Gesundheitspolitik

Format gezeigt

Natürlich sind nicht alle Wünsche erfüllt, und es bleiben Ungereimtheiten – z. B. bei den abstrus niedrigen Kostenschätzungen und bei den Anforderungen an Rezeptur und Defektur. Aber mit seinem nachgebesserten Entwurf der neuen Apothekenbetriebsordnung, der am 1. Februar das Kabinett passiert hat, auch mit seinen Klarstellungen im AZ-Interview hat Gesundheitsminister Bahr politisches Format gezeigt. Er hat getan, was Politiker meist meiden wie der Teufel das Weihwasser: Er hat sich korrigiert, hat Argumente erneut abgewogen und nicht stur durchgeboxt, was zunächst Beschlusslage war. Wichtigster Schritt: Die Abkehr von der Privilegierung der Filialverbünde, in deren Gefolge zwangsläufig viele Schmalspurapotheken entstanden wären. Dass er diese Zwangsläufigkeit mit all ihren Folgen zunächst nicht erkannt hat, verwundert. "Kiosk-Apotheken" habe das BMG jedenfalls nie gewollt, versichert Bahr. Er habe sich überzeugen lassen, dass die vom BMG ursprünglich vorgesehenen "Erleichterungen" für Filialen von anderen (SPD und Grünen) dazu genutzt werden könnten, das gesamte System in Richtung Ketten zu ändern. Auch deshalb sei er umgeschwenkt.

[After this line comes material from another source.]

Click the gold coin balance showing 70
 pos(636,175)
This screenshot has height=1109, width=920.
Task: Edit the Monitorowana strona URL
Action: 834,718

Bemerkenswert deutlich hat sich Bahr im DAZ.online-Interview auch zu den Pflichten von Versandapotheken geäußert: "Auch die Versandapotheke muss alle Rechte und Pflichten erfüllen. Wir wollen keine Rosinenpickerei." Einverstanden. Dann muss die präzisierte Verpflichtung zur aktiven Information und Beratung (§ 20) über die Vor-Ort-Apotheken hinaus, allenfalls leicht adaptiert, auch auf Versandapotheken übertragen werden. Durch "Nachfrage" soll künftig der individuelle Beratungsbedarf ermittelt werden. Die Versandapotheke kann das – telefonisch. Wenn die Vor-Ort-Apotheke ihren Boten schickt und der Patient zuvor in der Apotheke noch nicht beraten wurde, wird demnach ebenfalls genügen, dass pharmazeutisches Personal "in unmittelbarem Zusammenhang mit der Auslieferung" telefonisch mit dem Patienten Kontakt aufnimmt (§ 17 Abs. 2); es muss sich nicht – was im Vergleich zum Postversand auch aberwitzig wäre – Apotheker oder PTA selbst auf den Weg machen.

Machen wir uns nichts vor: Die Anforderungen an Apotheken steigen – nun gut. Aber erneut steigen auch die Kosten. Die Honorierung von Rezepturen ist schon länger ein Witz. Mit den neuen Dokumentationspflichten wird sie unerträglich. Auch die 8,10 Euro pro Packung, seit 2004 unverändert, reichen hinten und vorn nicht mehr. Wer will, dass die neue ApBetrO wirklich gelebt werden kann, muss hier nachbessern.